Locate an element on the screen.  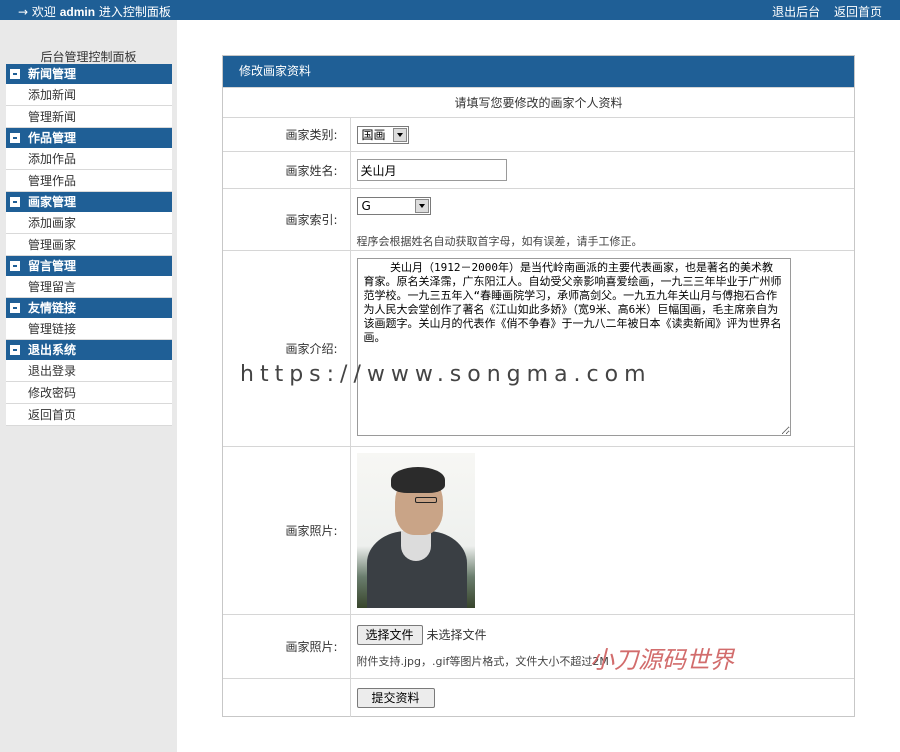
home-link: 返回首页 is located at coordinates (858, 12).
--
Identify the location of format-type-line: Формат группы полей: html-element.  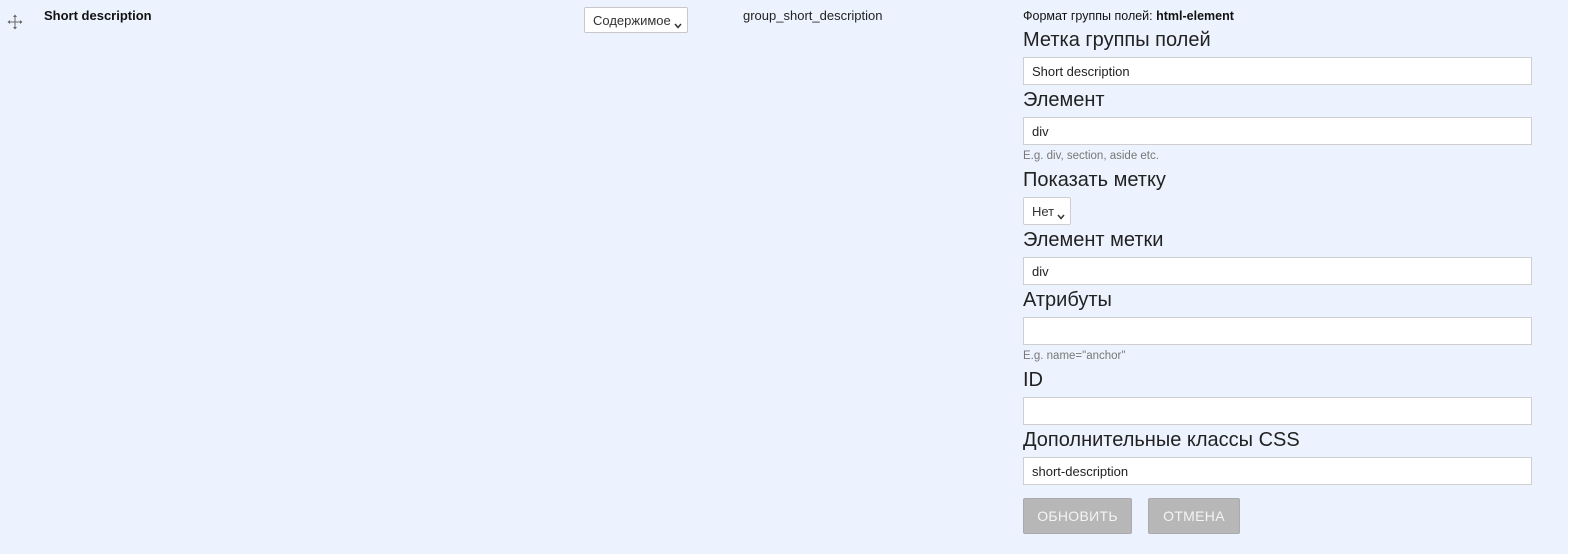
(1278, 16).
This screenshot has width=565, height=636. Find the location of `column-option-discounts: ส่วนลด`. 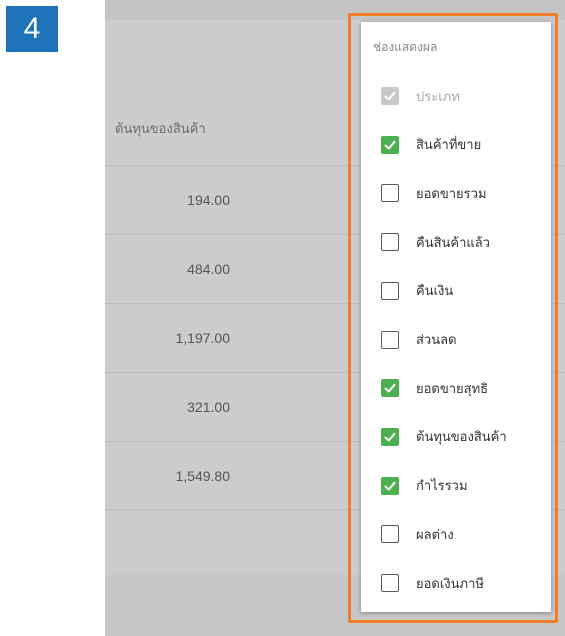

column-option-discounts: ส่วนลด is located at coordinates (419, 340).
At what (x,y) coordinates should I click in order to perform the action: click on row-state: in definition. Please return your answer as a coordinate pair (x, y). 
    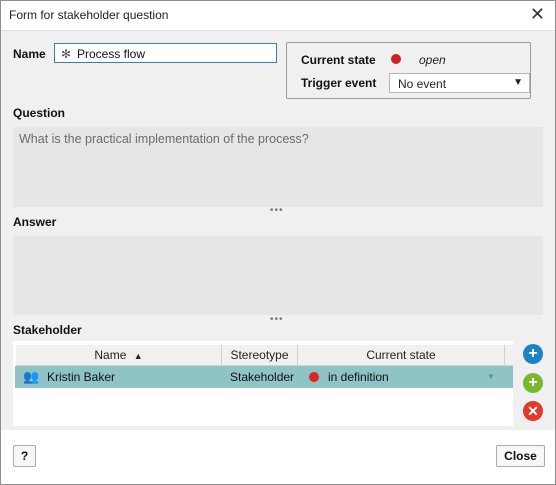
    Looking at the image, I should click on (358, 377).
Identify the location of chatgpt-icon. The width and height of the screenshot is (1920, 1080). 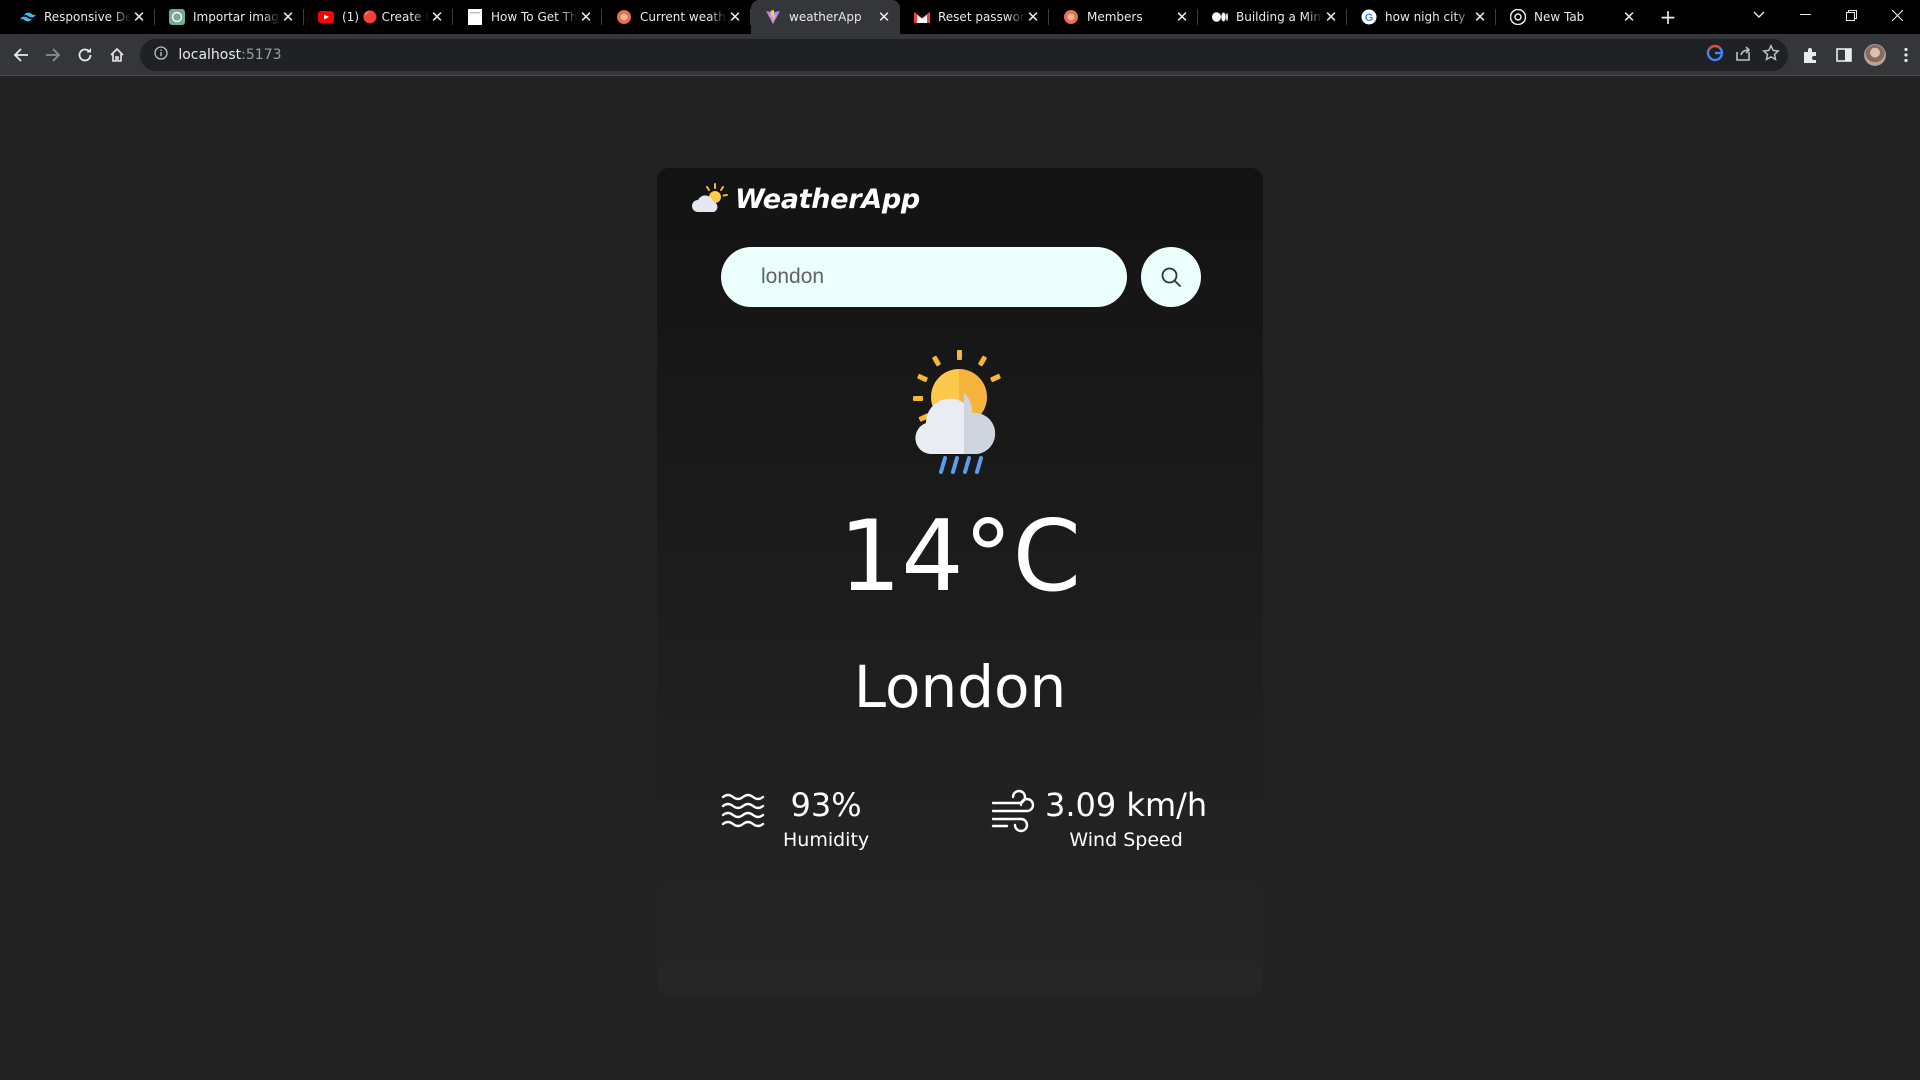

■ INSTRUCTIONS TO FOLLOW ■
Duplicate the part of the listing that opens with the line containing "This screenshot has" and closes with the line containing "Identify the location of chatgpt-icon.", both of those lines included, and leave the pictures out.

■ EXERCISE SOLUTION ■
This screenshot has width=565, height=636. Find the location of `column-option-discounts: ส่วนลด`. 

column-option-discounts: ส่วนลด is located at coordinates (419, 340).
At what (x,y) coordinates should I click in order to perform the action: click on row-state: in definition. Please return your answer as a coordinate pair (x, y). 
    Looking at the image, I should click on (358, 377).
Identify the location of chatgpt-icon. The width and height of the screenshot is (1920, 1080). 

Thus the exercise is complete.